[INFORMATION SHOWN]:
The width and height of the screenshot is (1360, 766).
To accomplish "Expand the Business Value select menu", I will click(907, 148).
--
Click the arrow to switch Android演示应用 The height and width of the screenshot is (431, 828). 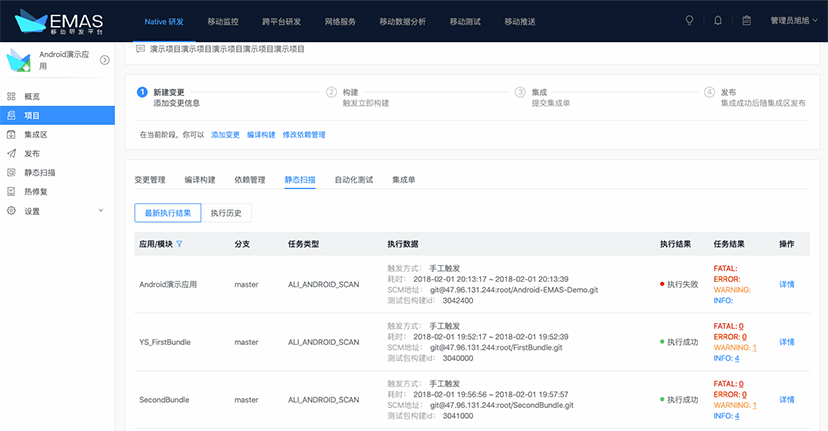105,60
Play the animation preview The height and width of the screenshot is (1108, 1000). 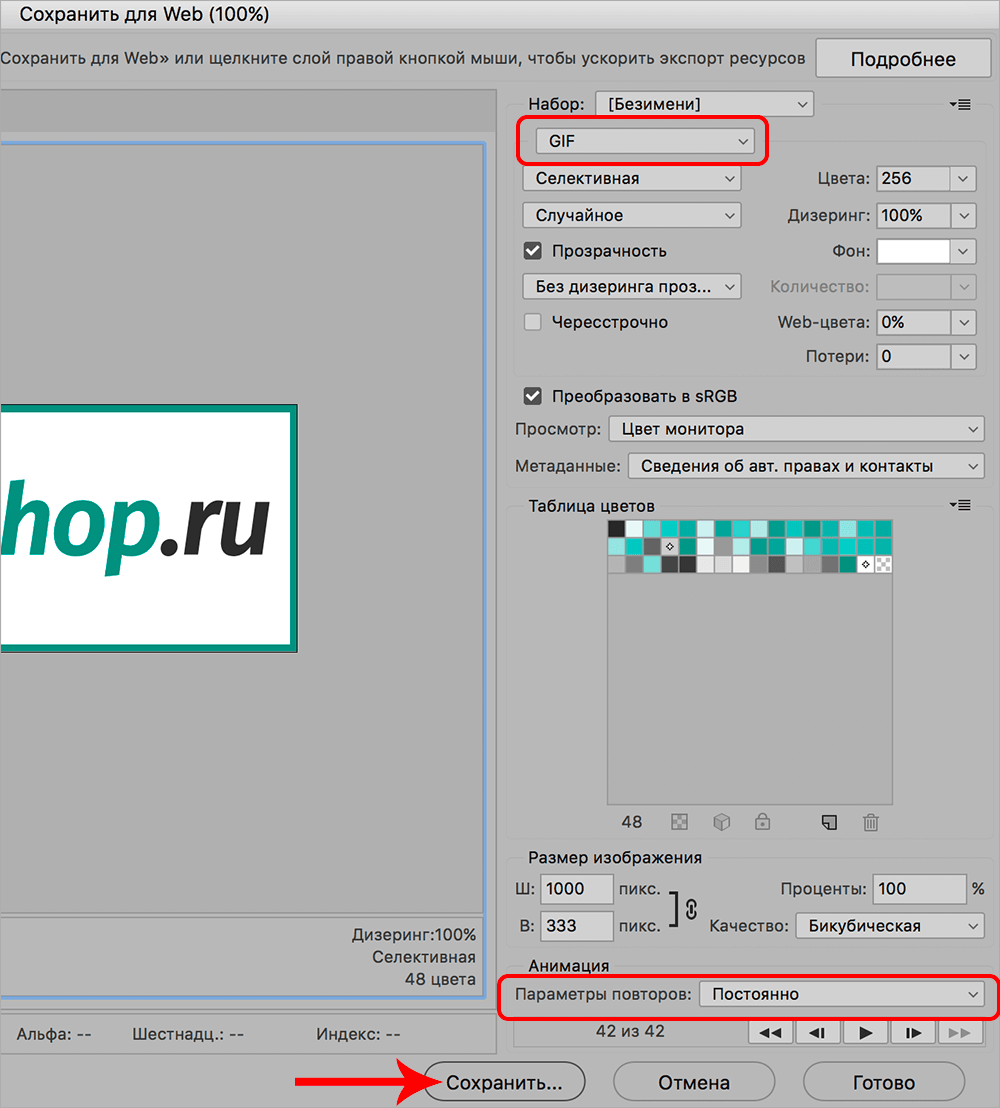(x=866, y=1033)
---
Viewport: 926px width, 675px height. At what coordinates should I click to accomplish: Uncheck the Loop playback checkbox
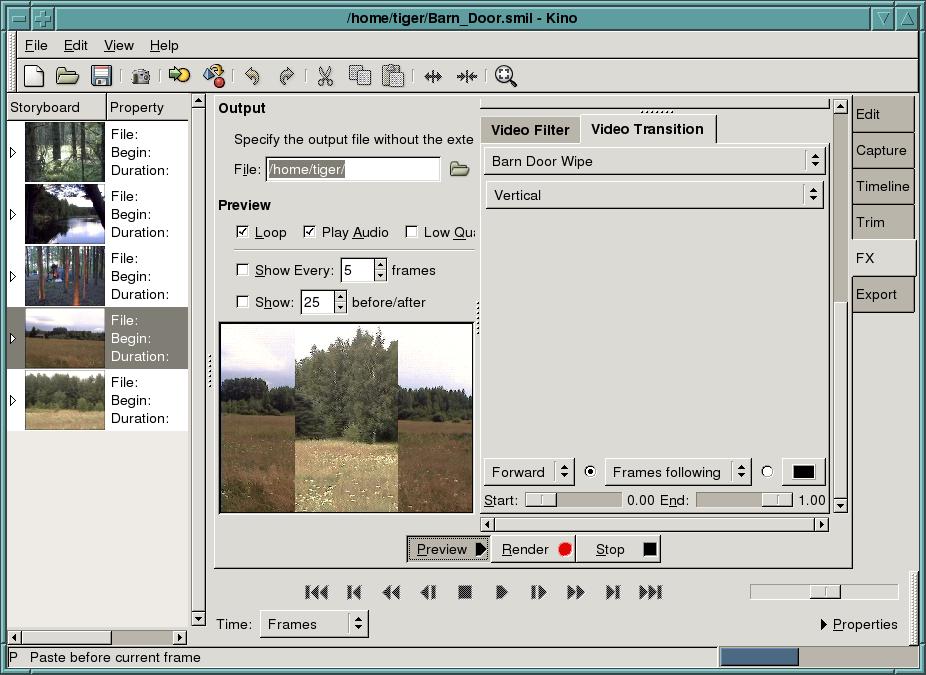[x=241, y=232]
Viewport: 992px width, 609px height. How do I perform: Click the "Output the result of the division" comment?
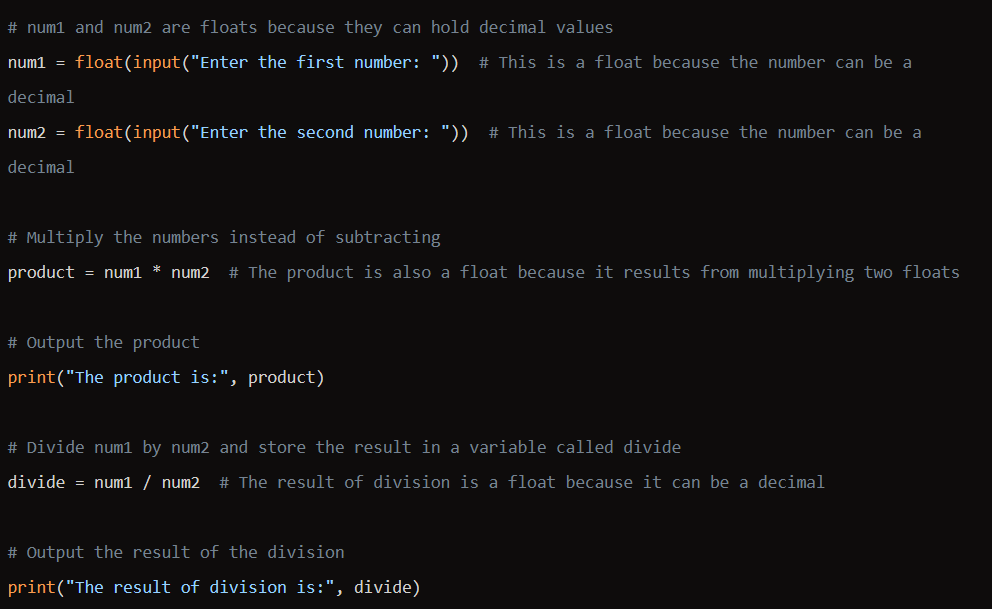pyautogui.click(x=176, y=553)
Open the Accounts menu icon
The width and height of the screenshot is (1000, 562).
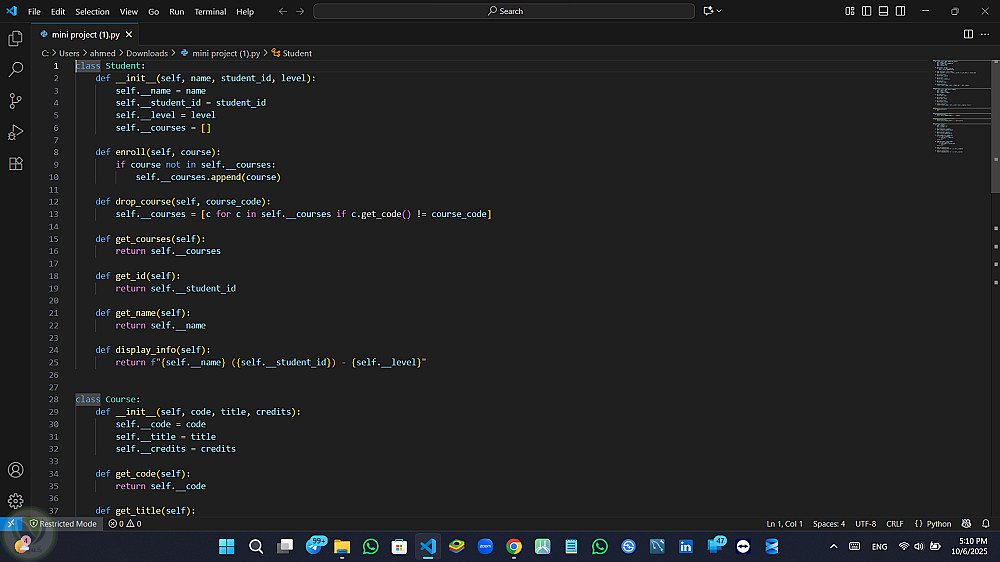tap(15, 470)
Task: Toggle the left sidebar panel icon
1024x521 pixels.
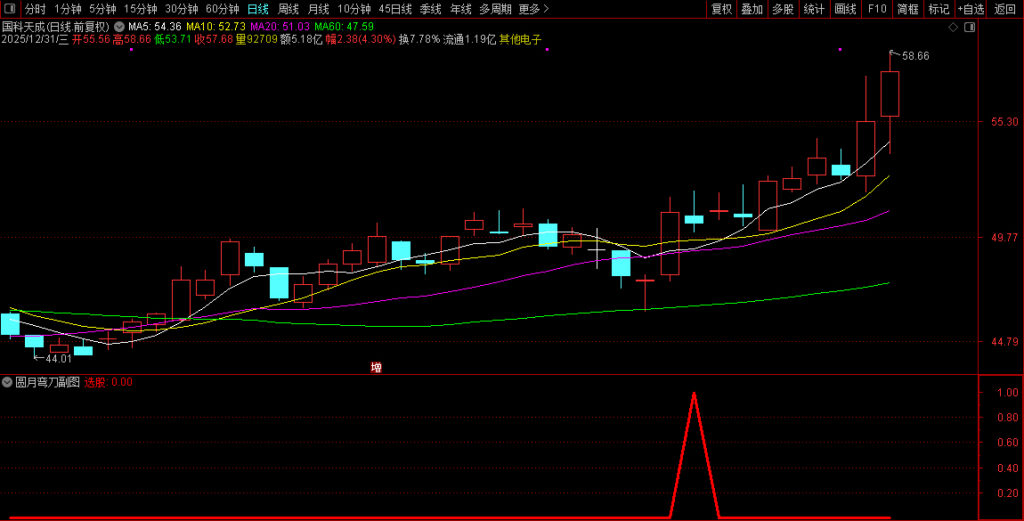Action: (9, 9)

[WHAT TO DO]: In the records above, how many lines include the string "menu"? Answer with only the number.

[YOUR RESPONSE]: 2